#### Your task:
Please give back only the lines below from the one containing "The width and height of the screenshot is (474, 367)." to the one containing "Task: Choose 选择旧的驱动(O) in the context menu", each repeated word for word, both ends included.

Stored data entries
Start of Block

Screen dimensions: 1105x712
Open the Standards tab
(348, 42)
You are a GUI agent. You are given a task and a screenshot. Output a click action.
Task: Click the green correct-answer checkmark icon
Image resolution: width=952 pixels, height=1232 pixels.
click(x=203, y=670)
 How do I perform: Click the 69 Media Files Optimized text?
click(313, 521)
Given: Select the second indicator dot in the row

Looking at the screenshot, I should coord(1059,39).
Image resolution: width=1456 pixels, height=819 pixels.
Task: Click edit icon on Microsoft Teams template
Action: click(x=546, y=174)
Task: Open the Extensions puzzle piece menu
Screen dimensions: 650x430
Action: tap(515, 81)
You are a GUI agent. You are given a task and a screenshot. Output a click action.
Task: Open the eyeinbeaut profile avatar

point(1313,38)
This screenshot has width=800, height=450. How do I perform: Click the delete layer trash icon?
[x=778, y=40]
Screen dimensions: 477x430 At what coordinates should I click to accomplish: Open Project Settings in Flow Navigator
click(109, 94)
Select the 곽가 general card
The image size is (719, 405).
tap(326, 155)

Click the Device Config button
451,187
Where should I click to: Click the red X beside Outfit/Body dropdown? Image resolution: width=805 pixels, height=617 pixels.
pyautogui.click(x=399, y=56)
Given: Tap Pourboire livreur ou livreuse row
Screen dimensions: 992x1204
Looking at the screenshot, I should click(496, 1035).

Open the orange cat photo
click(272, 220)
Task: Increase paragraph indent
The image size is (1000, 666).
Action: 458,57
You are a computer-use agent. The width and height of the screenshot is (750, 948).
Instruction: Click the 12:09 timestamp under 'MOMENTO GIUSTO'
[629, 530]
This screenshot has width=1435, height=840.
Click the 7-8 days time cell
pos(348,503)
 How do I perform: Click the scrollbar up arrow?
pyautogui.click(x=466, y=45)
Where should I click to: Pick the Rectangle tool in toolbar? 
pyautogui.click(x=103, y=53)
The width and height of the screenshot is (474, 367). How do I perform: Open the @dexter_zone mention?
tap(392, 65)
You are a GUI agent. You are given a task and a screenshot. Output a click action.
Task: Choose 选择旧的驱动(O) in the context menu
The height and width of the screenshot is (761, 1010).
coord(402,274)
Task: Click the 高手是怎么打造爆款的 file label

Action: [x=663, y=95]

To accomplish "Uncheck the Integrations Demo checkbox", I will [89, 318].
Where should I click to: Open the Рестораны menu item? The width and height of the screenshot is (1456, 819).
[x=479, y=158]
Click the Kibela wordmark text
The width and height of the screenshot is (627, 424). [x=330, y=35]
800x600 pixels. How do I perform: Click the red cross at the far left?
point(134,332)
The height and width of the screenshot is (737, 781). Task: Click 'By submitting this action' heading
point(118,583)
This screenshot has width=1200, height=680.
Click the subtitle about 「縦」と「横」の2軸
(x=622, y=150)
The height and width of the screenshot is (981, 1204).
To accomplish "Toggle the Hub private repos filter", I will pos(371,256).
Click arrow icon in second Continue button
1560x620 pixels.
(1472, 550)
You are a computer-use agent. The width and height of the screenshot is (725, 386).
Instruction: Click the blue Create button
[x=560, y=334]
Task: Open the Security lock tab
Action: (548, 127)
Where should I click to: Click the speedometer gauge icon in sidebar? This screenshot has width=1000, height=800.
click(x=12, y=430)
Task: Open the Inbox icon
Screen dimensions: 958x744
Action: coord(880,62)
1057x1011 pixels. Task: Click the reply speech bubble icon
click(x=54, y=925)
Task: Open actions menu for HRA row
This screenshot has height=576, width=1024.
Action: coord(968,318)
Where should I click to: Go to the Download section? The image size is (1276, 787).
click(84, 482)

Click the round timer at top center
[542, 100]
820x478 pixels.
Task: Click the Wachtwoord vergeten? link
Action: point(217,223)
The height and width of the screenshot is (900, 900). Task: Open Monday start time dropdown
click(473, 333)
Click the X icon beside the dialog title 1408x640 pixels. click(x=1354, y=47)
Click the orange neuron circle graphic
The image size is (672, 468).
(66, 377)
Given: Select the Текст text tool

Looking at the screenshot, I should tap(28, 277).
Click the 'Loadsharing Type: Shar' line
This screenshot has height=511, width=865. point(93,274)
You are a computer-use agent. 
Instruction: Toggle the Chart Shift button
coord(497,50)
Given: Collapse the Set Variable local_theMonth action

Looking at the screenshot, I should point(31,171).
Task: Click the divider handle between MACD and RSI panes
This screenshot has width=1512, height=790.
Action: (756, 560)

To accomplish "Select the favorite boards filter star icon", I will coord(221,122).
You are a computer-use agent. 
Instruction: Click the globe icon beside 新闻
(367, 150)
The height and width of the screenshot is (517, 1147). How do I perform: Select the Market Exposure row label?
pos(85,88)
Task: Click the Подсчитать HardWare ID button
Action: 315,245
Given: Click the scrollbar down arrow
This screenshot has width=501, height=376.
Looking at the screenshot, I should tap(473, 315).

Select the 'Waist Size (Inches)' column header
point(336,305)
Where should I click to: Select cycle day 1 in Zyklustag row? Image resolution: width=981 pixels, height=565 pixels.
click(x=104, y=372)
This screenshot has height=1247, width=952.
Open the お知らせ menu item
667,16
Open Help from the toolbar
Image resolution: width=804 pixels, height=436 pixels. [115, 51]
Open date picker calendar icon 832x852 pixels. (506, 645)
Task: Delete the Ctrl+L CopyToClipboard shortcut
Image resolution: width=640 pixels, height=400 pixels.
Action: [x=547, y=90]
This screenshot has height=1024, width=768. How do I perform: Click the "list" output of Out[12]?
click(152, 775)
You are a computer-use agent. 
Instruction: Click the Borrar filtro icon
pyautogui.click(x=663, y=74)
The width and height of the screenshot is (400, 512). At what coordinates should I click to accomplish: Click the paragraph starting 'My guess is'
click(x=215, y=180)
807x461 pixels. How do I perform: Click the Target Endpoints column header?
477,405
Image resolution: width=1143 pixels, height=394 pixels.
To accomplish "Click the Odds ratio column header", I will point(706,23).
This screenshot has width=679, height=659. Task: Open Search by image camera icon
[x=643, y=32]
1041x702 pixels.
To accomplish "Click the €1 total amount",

End of Block

#### Solution to this problem:
The width and height of the screenshot is (474, 367). How do I perform: Open the @dexter_zone mention?
tap(392, 65)
You are a GUI agent. You are given a task and a screenshot. Output a click action.
Task: Choose 选择旧的驱动(O) in the context menu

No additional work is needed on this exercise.